I documented my learning experiences with trumpet mushrooms, olive oil, and home grown tomatoes. As I improved, I celebrated the properly cooked turkeys, the tender red wine braised short ribs, and the hearty winter stews on social media. I was thrilled when a local newspaper asked to use some of my photos in their Gastropost section, and even more thrilled when my husband told me he preferred my homemade chicken parmesan over take out.
With a focus on simplicity and quality ingredients, I began to take on different challenges. I wanted to serve James bright ribbons of egg pasta from scratch, not from a cardboard box. I wanted to toss the crisp greens from our garden in creamy, tangy homemade Caesar dressing. I wanted to make marinara from scratch using fresh garlic, tomatoes, basil and olive oil. Humbled from my previous experiences, I began to cautiously expand my culinary skills.
By the time we moved back to Maritimes, I had developed an appreciation for ingredients and a passion for food. Nova Scotia gave me the opportunity to purchase fresh lobster, scallops and mussels from fishermen. It gifted me the vibrant root vegetables of the valley – and an acreage of our own to grow fresh herbs and plump vine vegetables. Teaching myself how to cook altered my perspective on food. Now, I pay attention to the quality of every single ingredient I use.
Eventually, I hope to be completely proficient in the culinary world.

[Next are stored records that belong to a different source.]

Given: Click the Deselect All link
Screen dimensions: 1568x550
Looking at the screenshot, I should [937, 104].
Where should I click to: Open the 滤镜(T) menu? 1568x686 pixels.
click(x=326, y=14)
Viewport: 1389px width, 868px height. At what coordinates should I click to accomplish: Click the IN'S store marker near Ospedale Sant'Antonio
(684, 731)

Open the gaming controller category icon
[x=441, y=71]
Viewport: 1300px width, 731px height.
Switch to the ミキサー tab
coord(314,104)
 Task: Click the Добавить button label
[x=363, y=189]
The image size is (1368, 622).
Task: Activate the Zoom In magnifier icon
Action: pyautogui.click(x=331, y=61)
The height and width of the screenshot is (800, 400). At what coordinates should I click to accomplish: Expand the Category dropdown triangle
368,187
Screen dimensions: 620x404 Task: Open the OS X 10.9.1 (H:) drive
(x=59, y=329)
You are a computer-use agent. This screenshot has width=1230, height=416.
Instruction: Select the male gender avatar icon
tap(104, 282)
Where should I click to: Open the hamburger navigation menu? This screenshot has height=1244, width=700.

I have so much to learn, but now that I have studied the basics experimenting is more enjoyable. Until then, I will continue to appreciate the sizzle in the frying pan from smoking whole spices, the satisfaction of properly executing homemade mozzarella, and the gratification of picking my own fresh vegetables for meals.
After winning a contest with a local magazine based on a home made seafood pasta I made, a friend said it best: “food and art are essentially the same thing. But food is better, because it involves all your senses.” I have to agree.